Novell's KIWI gives virtual appliances enterprise clout

Novell's openSUSE Build Service and KIWI virtual imaging tool may impart a new level of respectability to wild and woolly virtual appliances.

Novell's announcement of a new tool that creates Xen virtual images and the open sourcing of the openSUSE Build

Service may have provided some much-needed enterprise clout to the idea of running virtual appliances in the enterprise.

Virtual appliances and Linux:
When executives from VMware Inc., rPath, Red Hat and Novell start saying they are going to begin an expansion into the virtual appliance space, it signals a possible shift in the way IT managers could look at operating system distribution in the future.

Check out this series of five info points on Linux and virtual appliances for a quick primer. For all their advertised conveniences, virtual appliances require vigilance on the part of IT managers to get it right.

Novell's program, called the openSUSE Build Service, allows developers to maintain and build packages at a single location for multiple Linux distributions, including openSUSE, SUSE Linux Enterprise, Fedora, Debian, Ubuntu or other projects. From there, developers can then create complete system images using the KIWI tool. Build Service uses Novell's proprietary AutoBuild, the same internal and proprietary Novell versioning system by which it builds its commercial distribution, SUSE Linux Enterprise.

KIWI provides a complete operating system image for Linux-supported hardware platforms, as well as for virtualization systems like Xen, using a two-part process. As a first step, KIWI takes a valid software package source and creates a so-called "physical extent," according to the provided image description. It then uses the physical extent to create the operating system image.

Ultimately, this will allow SUSE developers to start creating Novell-branded virtual appliances, although Novell representatives wouldn't speculate about when commercialized appliances might appear.

rPath rBuilder resemblance

Novell's openSUSE Build Service bears a resemblance to Raleigh, N.C.-based rPath's rBuilder program, which helps ISVs create appliances on top of its own version rPath Linux distribution.

The problem with rPath Linux, though, is that it does not have the enterprise support or certification of a distribution like SUSE Linux, said Justin Steinman, Novell's director of marketing for Linux and open platform solutions.

"[This Build Service] is based on AutoBuild technology, which is also how we build openSUSE Enterprise, which is why we can ship eight months before Red Hat," Steinman said. "rPath is trying to enable companies to roll their own distros. But our question is: What do customers do about enterprise support? What you can't do with rPath is software certifications, and I have a hard time believing enterprise customers want to put an operating system in an enterprise without certification on top."

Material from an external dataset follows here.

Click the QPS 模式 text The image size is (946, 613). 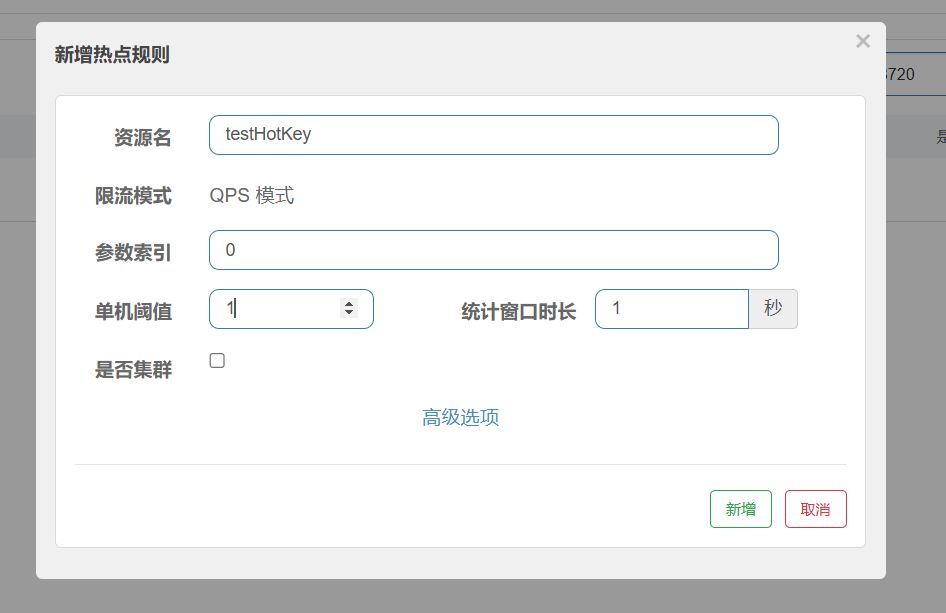252,196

Indeed, support and certification have quickly emerged as key concerns about virtual appliances. Bloggers like David Lutterkort, who works for Red Hat Inc.'s content and collaboration management group, wonder what entity will keep the hundreds of virtual appliances in tomorrow's data center updated and well-managed. As it stands, when things go awry with a virtual appliance, administrators can easily strip them out and replace them, but they will lose whatever customizations they made for their specific environments in the process.

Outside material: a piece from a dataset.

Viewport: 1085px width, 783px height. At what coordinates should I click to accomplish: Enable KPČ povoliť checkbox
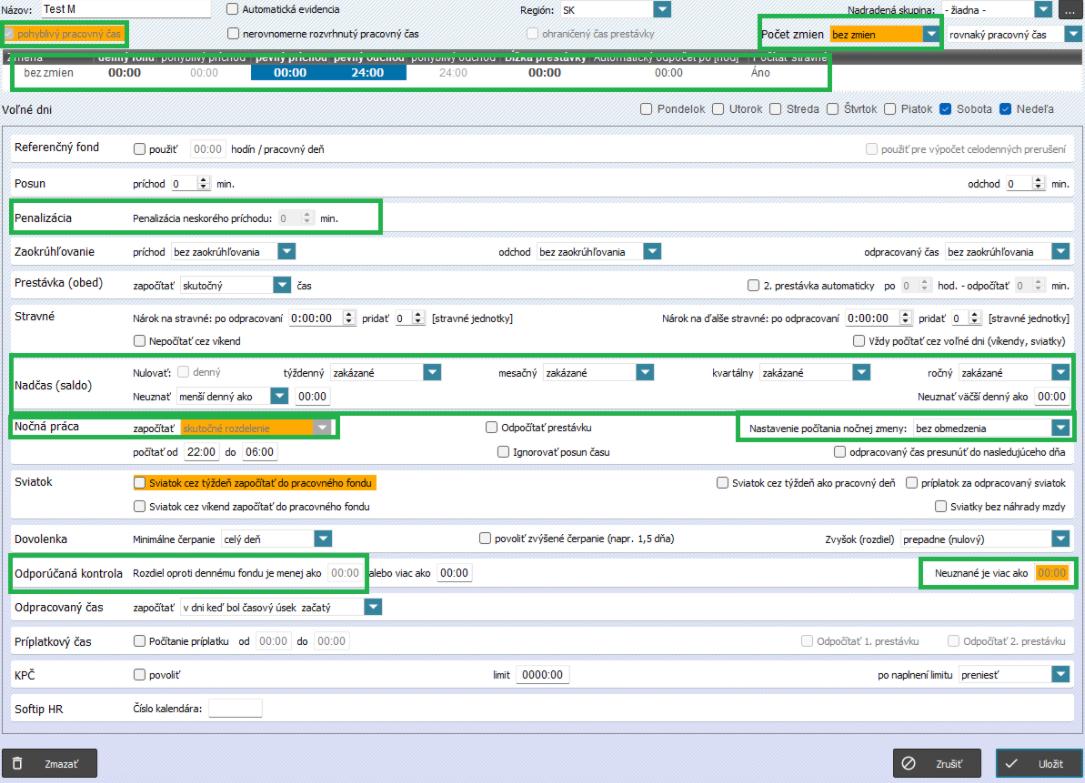(140, 675)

"Good appliance tools should be focused on producing appliances that can be managed well," Lutterkort wrote at watzmann.blog. "Let's make sure that users have a reasonable way to upgrade the appliance and preserve their customizations at the same time."

rPath's stripped-down custom Linux is why Tony Iams, an analyst with Rye Brooke, N.Y.-based Ideas International Ltd., sees rBuilder appliances as a good fit only for customers who are agnostic about which operating system is going into their data center -- and not for users running popular enterprise applications.

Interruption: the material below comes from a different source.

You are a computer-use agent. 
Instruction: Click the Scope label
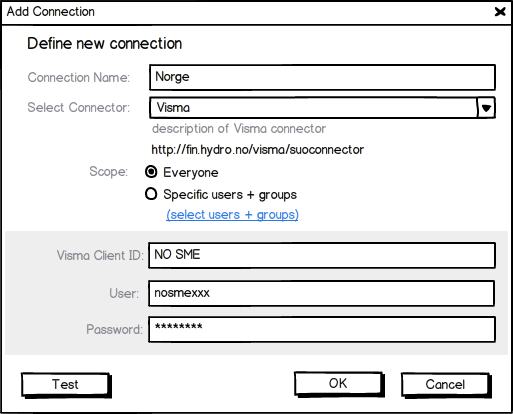109,172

"The problem with the rPath approach is their Linux distribution, because the reality is that the industry is oriented around running applications on specific operating systems," Iams said. "Again, rPath is going after ISVs, so those are new applications. But for existing apps, like Oracle, WebSphere or third-party, they are usually written off for a specific operating system release."

Operating system changes afoot

Support and certification issues aside, Novell's openSUSE Build Service mirrors what rPath has been doing with Linux, virtualization and software appliances for the past year, and it's part of a larger trend, said Marty Wesley, rPath director of product marketing.

"The significance of [KIWI] is this is a trend that was coming for a while. It is a trend that will see the general purpose operating system split in two," he said.

For more on virtual appliance trends:
Linux consultant sings virtual appliances' praises

Virtual appliances emerge as OS distribution mechanism

On the one hand, Wesley said, the OS is going to manage hardware and provide a hypervisor interface. On the other side will be the application operating system, which will be tailored to the needs of the application. This trend could allay some of Iams' concerns over a perceived lack of support for existing applications.

So, will we one day in the not-so-distant-future see every application released as a virtual appliance?

"It's conceivable," said Ideas' Iams, but for now that prediction applies only to server-side applications. "And I hesitate to say 'all applications,' but a vast majority could head that way."

The openSUSE Build Service and the KIWI imaging tool are currently available for immediate download. Both tools are available as open source projects.